Шурик как персонаж представляет собой удивительный гибрид идеалиста и трикстера – правда, в отличие от рязановского Деточкина, в нем нет амбивалентности. Он становится трикстером, когда это необходимо, а как только необходимость отпадает, возвращается в свое идеалистическое состояние. Так в начале «Операции „Ы“» Шурик притворяется слепым, чтобы согнать с места верзилу Федю (Алексей Смирнов), и немедленно снимает маску, когда тот освобождает место для беременной женщины. Аналогичным образом поединок с Федей, в котором оба проявляют чудеса изворотливости и изобретательности, заканчивается тем, что Шурик снимает маску трикстера и сечет Федю розгами со всей комсомольской серьезностью. В «Кавказской пленнице» он, напиваясь, ведет себя как трикстер поневоле. Когда Шурик узнает о том, как его обманули и использовали для умыкания Нины, он опять «включает трикстера», чтобы сбежать из сумасшедшего дома, проникнуть на дачу, где держат Нину, и наказать Саахова. После этого он немедленно возвращается к ослику, с которого начинался фильм: пребывание в роли трикстера не оставляет на герое никаких следов.

Заметим, однако, что хотя по логике сюжета Шурик вынужденно перевоплощается в алкоголика, санитара или в ходульно-пародийного мстителя («по закону гор!»), но именно пластичность его трансформаций и остроумие его «перформансов» делают этого героя таким обаятельным. Вместе с тем, несмотря на органичность его превращений, Шурик все же лишь следует примеру Джабраила и «кунаков» (все та же троица), в импровизационном режиме пародирующих советские ориенталистские стереотипы и даже изобретающих свой собственный язык («Бамбарбия! Киргуду!»)

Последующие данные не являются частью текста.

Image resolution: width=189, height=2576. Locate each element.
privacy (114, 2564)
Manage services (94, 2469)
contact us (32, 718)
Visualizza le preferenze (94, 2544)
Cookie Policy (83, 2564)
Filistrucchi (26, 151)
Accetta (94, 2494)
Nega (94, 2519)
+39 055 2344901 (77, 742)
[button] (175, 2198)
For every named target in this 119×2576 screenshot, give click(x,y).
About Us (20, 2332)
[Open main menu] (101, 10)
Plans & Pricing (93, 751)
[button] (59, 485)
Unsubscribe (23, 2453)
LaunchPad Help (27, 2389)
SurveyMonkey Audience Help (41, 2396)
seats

Шуриковский «метод», впрочем, не подходит Семену Семеновичу Горбункову из «Бриллиантовой руки». Ведь с этим характером Гайдай возвращается к классическому типу простака, а вернее дурака. Горбунков в принципе не способен вести себя как трикстер – все его попытки хитрить и притворяться выглядят, как пистолет в авоське. Но дело в том, что дурак – это тем не менее парадоксальный трикстер. Сказочный дурак отличается и от карнавального клоуна, и от придворного шута тем, что он свои трансгрессии, как правило, совершает нехотя – либо по глупости (как дурак из бытовой сказки, следующий ошибочной или абсурдной логике), либо из лени (как Иван-дурак или Емеля в волшебной сказке). Противоречие между желанием героя и эффектом, которого он достигает, становится важнейшим источником смеха.

Вот этот принцип в полной мере подходит Семену Семеновичу, который исключительно по глупости или неуклюжести срывает планы хитроумных (хотя, конечно, и глуповатых тоже) профессиональных трикстеров. Таким образом он, хотя и иным путем, чем Шурик, но тоже выступает как трикстер поневоле. По логике фильмов Гайдая «трикстеризация» равняется успешной – и, в основном, позитивно маркированной – социализации, и это несмотря на то, что именно трикстерам отведена роль злодеев. Как же разрешается это противоречие?

«Артисты больших и малых академических театров»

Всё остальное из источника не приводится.